Are We in the AI-Generated Text World Already? Quantifying and Monitoring AIGT on Social Media

Social media platforms are experiencing a growing presence of AI-Generated Texts (AIGTs). However, the misuse of AIGTs could have profound implications for public opinion, such as spreading misinformation and manipulating narratives. Despite its importance, a systematic study to assess the prevalence of AIGTs on social media is still lacking. To address this gap, this paper aims to quantify, monitor, and analyze the AIGTs on online social media platforms. We first collect a dataset (SM-D) with around 2.4M posts from 3 major social media platforms: Medium, Quora, and Reddit. Then, we construct a diverse dataset (AIGTBench) to train and evaluate AIGT detectors. AIGTBench combines popular open-source datasets and our AIGT datasets generated from social media texts by 12 LLMs, serving as a benchmark for evaluating mainstream detectors. With this setup, we identify the best-performing detector (OSM-Det). We then apply OSM-Det to SM-D to track AIGTs over time and observe different trends of AI Attribution Rate (AAR) across social media platforms from January 2022 to October 2024. Specifically, Medium and Quora exhibit marked increases in AAR, rising from 1.77% to 37.03% and 2.06% to 38.95%, respectively. In contrast, Reddit shows slower growth, with AAR increasing from 1.31% to 2.45% over the same period. Our further analysis indicates that AIGTs differ from human-written texts across several dimensions, including linguistic patterns, topic distributions, engagement levels, and the follower distribution of authors. We envision our analysis and findings on AIGTs in social media can shed light on future research in this domain.

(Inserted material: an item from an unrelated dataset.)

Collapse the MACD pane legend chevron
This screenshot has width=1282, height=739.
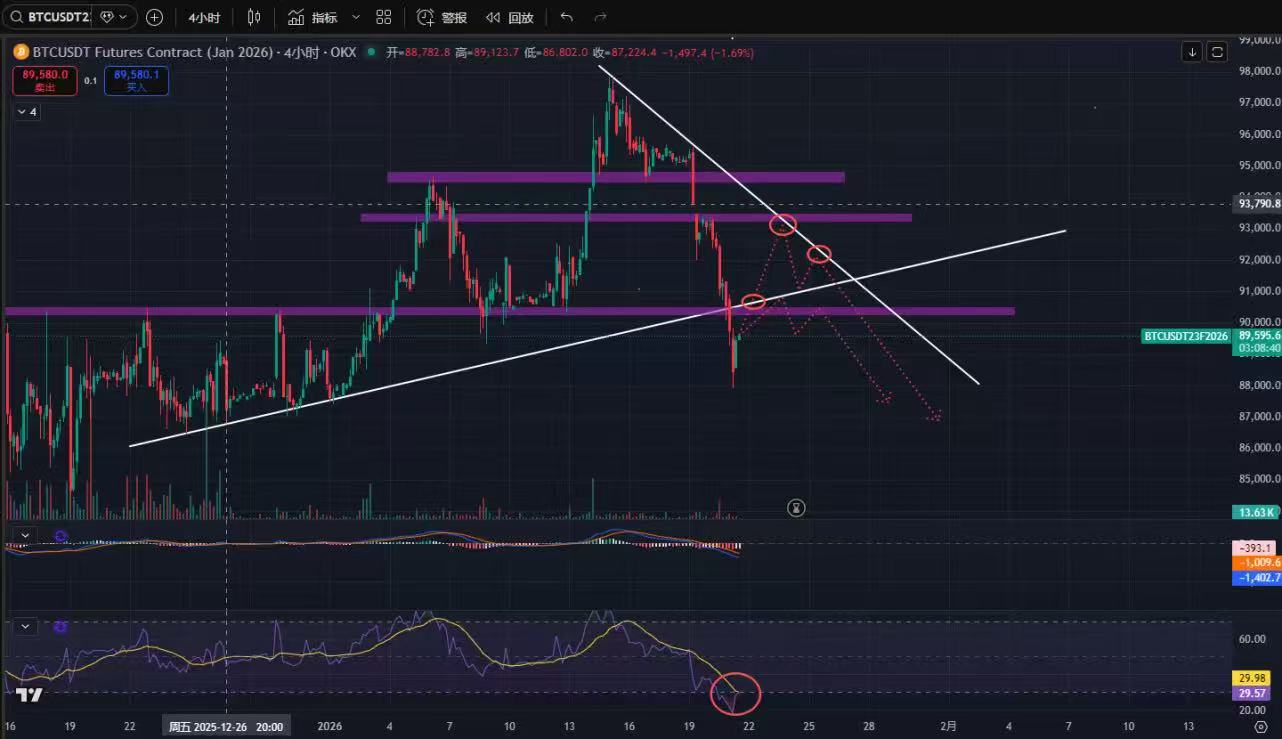pos(26,536)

翻译：社交媒体平台正经历着AI生成文本（AIGT）日益增长的存在。然而，AIGT的滥用可能对舆论产生深远影响，例如传播错误信息和操纵叙事。尽管这一问题至关重要，但目前仍缺乏系统性研究来评估社交媒体上AIGT的普遍程度。为填补这一空白，本文旨在量化、监测并分析在线社交媒体平台上的AIGT。我们首先从Medium、Quora和Reddit三大社交媒体平台收集了包含约240万条帖子的数据集（SM-D）。随后，我们构建了一个多样化数据集（AIGTBench）用于训练和评估AIGT检测器。AIGTBench结合了流行的开源数据集以及我们通过12个大型语言模型基于社交媒体文本生成的AIGT数据集，可作为评估主流检测器的基准。基于此框架，我们确定了性能最优的检测器（OSM-Det）。接着，我们将OSM-Det应用于SM-D以追踪AIGT随时间的变化趋势，并观察到2022年1月至2024年10月期间不同社交媒体平台的AI归因率呈现差异化趋势：Medium和Quora的AAR显著上升，分别从1.77%增至37.03%和2.06%增至38.95%；而Reddit增长较缓，同期AAR仅从1.31%上升至2.45%。进一步分析表明，AIGT在语言模式、主题分布、参与度及作者粉丝分布等多个维度上与人类撰写的文本存在差异。我们期望本研究对社交媒体中AIGT的分析与发现能为该领域的未来研究提供启示。